### ASSIGNMENT:
The response has to reproduce all entries exactly while excluding their pictures.

[[ WORKING DATA, beginning ]]

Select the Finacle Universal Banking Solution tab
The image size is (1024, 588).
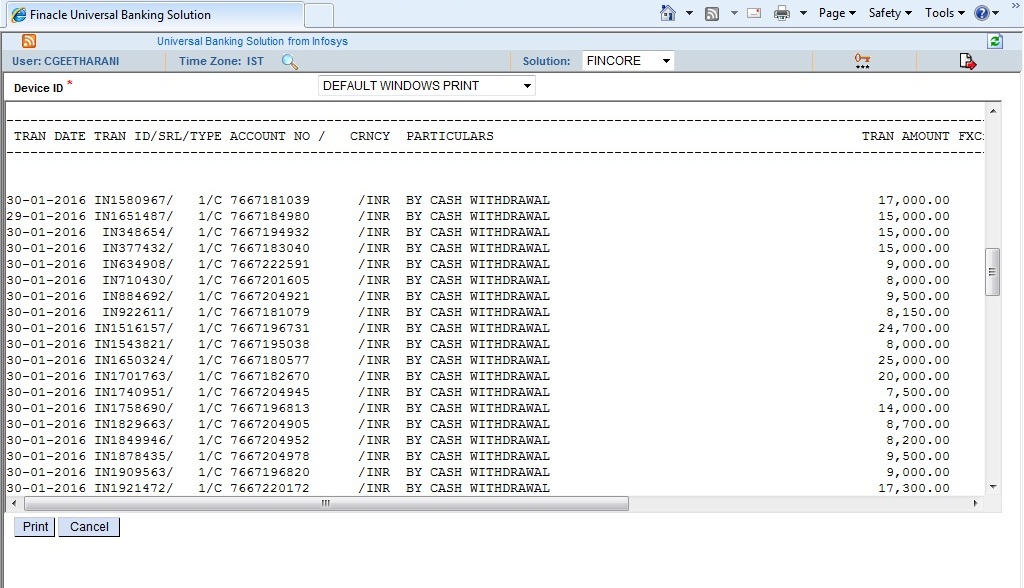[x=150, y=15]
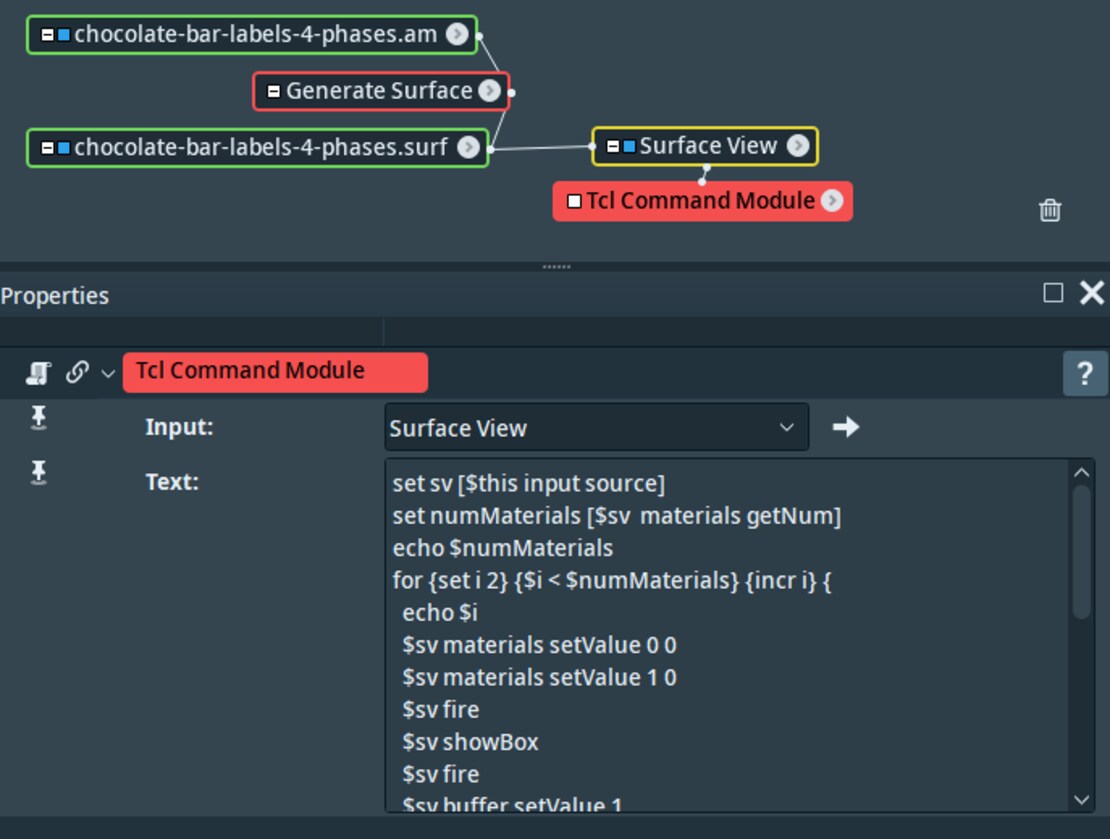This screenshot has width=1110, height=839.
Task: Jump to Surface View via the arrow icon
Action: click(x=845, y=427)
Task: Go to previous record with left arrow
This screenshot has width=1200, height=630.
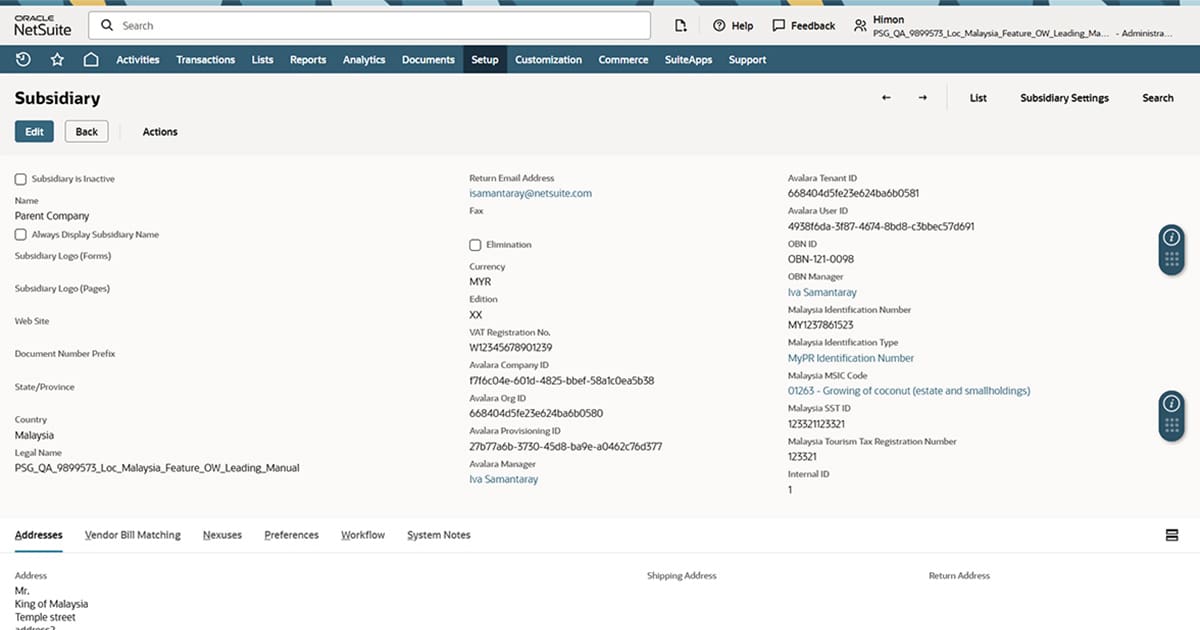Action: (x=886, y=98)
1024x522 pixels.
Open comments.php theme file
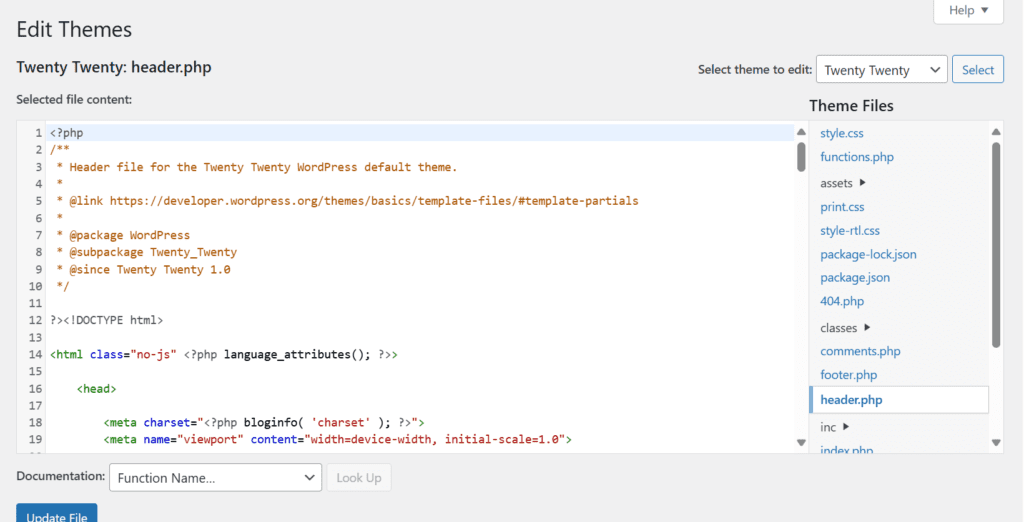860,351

[[ WORKING DATA, end ]]

### ANSWER TO THIS TASK:
Select the Finacle Universal Banking Solution tab
The image size is (1024, 588).
[x=150, y=15]
This screenshot has width=1110, height=839.
Task: Jump to Surface View via the arrow icon
Action: click(x=845, y=427)
Task: Go to previous record with left arrow
This screenshot has width=1200, height=630.
Action: (x=886, y=98)
1024x522 pixels.
Open comments.php theme file
860,351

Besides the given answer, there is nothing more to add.